There are many individuals among our colleagues, families, and friends who have contributed to this book as sources of inspiration, encouragement, and support. Our deepest gratitude goes to all of you. Others have had a more direct influence on this book, and we take this opportunity to express our appreciation for their valuable help. Special thanks go to Pat Diamond and others at Imagine That Inc., who worked with us on the simulation models and allowed us to distribute the student version of Extend LT with our text.
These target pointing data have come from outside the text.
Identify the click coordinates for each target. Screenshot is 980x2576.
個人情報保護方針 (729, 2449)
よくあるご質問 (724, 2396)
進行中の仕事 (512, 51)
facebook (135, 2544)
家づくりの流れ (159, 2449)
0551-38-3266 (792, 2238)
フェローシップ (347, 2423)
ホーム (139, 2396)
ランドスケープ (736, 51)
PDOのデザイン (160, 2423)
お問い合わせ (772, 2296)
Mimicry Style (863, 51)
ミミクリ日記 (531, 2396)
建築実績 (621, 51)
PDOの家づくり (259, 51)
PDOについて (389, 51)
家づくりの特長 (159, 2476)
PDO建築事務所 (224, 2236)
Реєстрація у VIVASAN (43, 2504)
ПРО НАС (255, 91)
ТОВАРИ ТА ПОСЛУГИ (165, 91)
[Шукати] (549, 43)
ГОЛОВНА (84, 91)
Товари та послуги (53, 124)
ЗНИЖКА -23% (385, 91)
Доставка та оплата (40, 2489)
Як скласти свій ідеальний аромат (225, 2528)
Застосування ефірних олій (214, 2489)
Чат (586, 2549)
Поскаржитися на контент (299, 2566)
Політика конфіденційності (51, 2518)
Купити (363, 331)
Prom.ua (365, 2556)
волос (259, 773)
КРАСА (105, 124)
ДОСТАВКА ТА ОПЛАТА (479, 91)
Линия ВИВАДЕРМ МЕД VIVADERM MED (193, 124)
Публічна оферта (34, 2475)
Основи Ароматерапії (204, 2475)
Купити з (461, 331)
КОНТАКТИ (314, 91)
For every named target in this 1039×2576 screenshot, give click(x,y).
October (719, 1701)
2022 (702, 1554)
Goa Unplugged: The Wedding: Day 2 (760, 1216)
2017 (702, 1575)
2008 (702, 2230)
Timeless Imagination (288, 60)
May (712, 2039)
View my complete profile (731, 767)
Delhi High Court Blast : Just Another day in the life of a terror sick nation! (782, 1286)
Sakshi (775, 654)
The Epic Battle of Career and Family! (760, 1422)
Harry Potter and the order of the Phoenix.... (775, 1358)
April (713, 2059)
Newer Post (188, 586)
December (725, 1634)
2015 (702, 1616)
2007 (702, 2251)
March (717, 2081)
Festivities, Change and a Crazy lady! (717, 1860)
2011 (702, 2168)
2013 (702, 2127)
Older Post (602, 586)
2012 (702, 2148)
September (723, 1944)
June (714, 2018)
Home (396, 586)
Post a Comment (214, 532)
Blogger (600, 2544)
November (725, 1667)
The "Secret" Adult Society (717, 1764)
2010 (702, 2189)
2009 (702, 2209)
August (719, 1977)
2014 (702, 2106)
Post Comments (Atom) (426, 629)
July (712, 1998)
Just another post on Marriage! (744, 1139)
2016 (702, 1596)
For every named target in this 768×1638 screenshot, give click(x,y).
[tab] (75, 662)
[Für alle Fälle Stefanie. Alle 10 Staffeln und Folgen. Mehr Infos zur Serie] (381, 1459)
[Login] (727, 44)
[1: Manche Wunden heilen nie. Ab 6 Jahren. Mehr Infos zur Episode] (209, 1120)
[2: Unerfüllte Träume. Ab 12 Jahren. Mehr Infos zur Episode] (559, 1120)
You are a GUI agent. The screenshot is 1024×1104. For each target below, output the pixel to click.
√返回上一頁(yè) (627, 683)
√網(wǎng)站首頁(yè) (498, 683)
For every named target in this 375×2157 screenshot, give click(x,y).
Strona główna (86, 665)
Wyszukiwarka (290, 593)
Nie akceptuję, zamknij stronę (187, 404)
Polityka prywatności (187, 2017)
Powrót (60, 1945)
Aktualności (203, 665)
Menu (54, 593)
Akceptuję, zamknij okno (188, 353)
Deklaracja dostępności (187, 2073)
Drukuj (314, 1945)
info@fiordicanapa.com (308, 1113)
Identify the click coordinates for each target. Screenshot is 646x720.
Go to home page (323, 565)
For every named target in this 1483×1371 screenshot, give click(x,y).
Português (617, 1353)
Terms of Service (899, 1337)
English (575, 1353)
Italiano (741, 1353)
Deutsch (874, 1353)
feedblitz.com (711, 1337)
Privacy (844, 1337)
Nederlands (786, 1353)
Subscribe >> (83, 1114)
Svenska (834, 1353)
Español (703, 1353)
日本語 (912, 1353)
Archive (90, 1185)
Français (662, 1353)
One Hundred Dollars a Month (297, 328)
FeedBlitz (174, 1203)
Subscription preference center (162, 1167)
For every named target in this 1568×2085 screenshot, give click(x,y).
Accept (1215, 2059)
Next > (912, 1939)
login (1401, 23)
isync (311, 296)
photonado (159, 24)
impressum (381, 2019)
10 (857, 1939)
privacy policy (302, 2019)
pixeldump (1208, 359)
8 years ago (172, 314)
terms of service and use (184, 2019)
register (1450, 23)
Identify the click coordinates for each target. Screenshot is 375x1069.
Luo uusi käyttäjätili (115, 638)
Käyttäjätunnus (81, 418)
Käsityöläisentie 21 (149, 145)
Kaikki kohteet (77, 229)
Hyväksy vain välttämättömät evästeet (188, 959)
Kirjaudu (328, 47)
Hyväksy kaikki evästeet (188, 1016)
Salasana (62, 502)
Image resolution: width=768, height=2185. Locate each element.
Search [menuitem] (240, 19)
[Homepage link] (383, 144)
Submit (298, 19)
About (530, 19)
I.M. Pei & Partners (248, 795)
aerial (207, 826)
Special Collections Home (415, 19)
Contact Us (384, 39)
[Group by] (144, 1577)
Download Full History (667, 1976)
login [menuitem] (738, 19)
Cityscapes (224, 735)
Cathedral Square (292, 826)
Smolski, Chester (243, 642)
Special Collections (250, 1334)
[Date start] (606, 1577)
We would also like to thank the following reviewers, who provided many valuable suggestions in shaping this textbook:

George E. Monahan, University of Illinois

Charles Munson, Washington State University

C. Surrender Reddy, Saginaw Valley State University

Joseph Sarkis, Clark University

Shane J. Schvaneveldt, Weber State University

Our gratitude also goes to past and present students in the undergraduate and graduate programs at the Leeds School of Business who have helped shape this book into what it is today. Special thanks go to Marco Better for helping us put together the instructor’s manual. We are indebted to our Leeds School of Business colleagues Thomas Vossen, Cathleen S. Burns, and David E. Monarchi for providing helpful criticism and feedback on earlier drafts.

And thank you to Tom Tucker at Prentice Hall who encouraged us to pursue this project and provided help and advice along the way. Finally, our thanks to Maureen Wilson and Dawn Stapleton at Prentice Hall, and Jennifer Welsch at BookMasters, who capably guided our manuscript through production. Thank you for making this book a reality!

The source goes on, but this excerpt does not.